Тут учитель Ким, начиная заводиться, приступил к рассказу об одной печальной зиме, запавшей, очевидно, ему в душу на долгие годы.
Не стану утверждать, что та зима выдалась холоднее других, однако мерзли мы жутко. В поле делать особо было нечего, а спичечная фабрика остановилась, так что братья нашего «Назарета» проводили бесконечные дни, забившись в углы своих комнат.

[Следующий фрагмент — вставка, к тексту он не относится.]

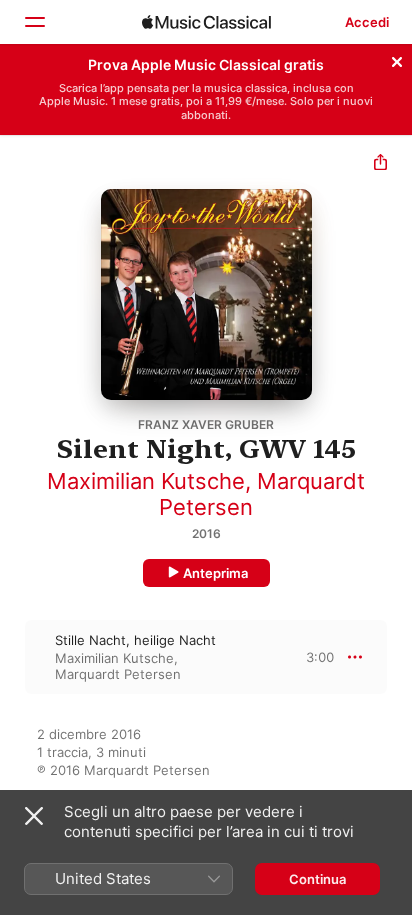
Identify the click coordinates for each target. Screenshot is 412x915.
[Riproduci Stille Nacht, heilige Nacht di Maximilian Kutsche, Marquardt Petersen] (13, 657)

Притворялись, что учатся даже во время каникул, а на самом деле просто прятались от холода. Тепло поступало в комнаты раз в несколько суток, вот мы и пересиживали те зимние дни, прислонившись спинами друг к другу и закутавшись в одеяла, — поддерживали совместными усилиями температуру тел.
Не являлась исключением и комната Святого Петра, где жил я сам. В долгие зимние дни восемь ее маленьких обитателей усаживались, бывало, по двое рядышком за длинный стол и, воздев глаза к висевшим на чисто оштукатуренной противоположной стене распятому Христу и молящемуся Самуилу, погружались во всякие дурацкие мысли, типа «стынет небось святая кровь у Господа в жилах!» или «отморозишь ты, Самуил, себе колени!». Если нужно было что-то обсудить, мы обменивались только самыми необходимыми словами, да и теми быстро и осторожно. Стоило открыть рот, холод пронизывал насквозь, и мы боялись, что даже легкие колебания, вызываемые нашими голосами, могут его усилить. Но когда звонок, извещавший, что наступило время обеда, разрывал тишину комнаты, мы, будто током ударенные, вскакивали и на затекших ногах, прихрамывая, торопились в столовую.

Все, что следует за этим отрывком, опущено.